January 9, 2022
Yesterday, at St. Mary’s Church in Walnut Creek, I baptized Luca Slovik. I baptized Luca’s mother and I married her to his father. I baptized his grandmother and married her to her husband Jay. When you are a priest for 55 years, you are not only a priest but a grandfather priest and a great-grandfather priest. It is one of the great personal satisfactions to experience.
For over 55 years, I have been talking about Jesus, hopefully leading people to Jesus, accompanying thousands of people along the roads of life, being with so many people in their joy and in their sadness, in their difficulties and in their successes.
Today, we see Jesus leaving his hometown and the work that Joseph, his foster father, taught him. Like many other Jewish people of his day, he went out of his town to see, to listen to and to meet someone whom we now know to have been his cousin, John who was baptizing thousands of people in the Jordan river valley.
It was a time of great hope and expectation, of great hope for their little country of Palestine. There was a positivity in the air. There was a man speaking with passion and spiritual insight, calling people out of their towns to open their lives once again to God, to leave spiritual dumbness, to get back to the basics of God and love.

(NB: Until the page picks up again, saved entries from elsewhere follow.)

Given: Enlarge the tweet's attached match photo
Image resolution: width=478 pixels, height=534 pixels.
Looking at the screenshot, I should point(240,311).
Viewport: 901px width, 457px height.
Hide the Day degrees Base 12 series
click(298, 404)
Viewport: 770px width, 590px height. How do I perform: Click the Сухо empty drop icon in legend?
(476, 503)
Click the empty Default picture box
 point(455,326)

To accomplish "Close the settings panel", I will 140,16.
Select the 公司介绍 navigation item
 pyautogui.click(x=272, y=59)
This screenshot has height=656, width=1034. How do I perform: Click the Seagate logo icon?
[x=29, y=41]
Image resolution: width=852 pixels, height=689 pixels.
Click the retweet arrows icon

As people, we are also looking for personal and spiritual fixes and [people like] John who was baptizing and calling people to make room for God in their lives were popular. People were looking for a Messiah, anyone anointed with the Spirit. John was not the only one, but he was the one that Jesus wanted to hear and wanted to acknowledge.
John was very clear that he was calling people to be prepared and to be able to recognize the one who would baptize with the Holy Spirit and fire. So Jesus was baptized, and the presence of God exploded, a sonic boom, and some even heard a voice revealing Jesus, God’s voice revealing “You are my beloved son.”
So today we are admiring the beloved son who revealed to us that we are the beloved children of God also. We would not know this unless we were told this. Just like Jesus, we also have to discover what this means – to be God’s beloved son, to be God’s beloved daughter.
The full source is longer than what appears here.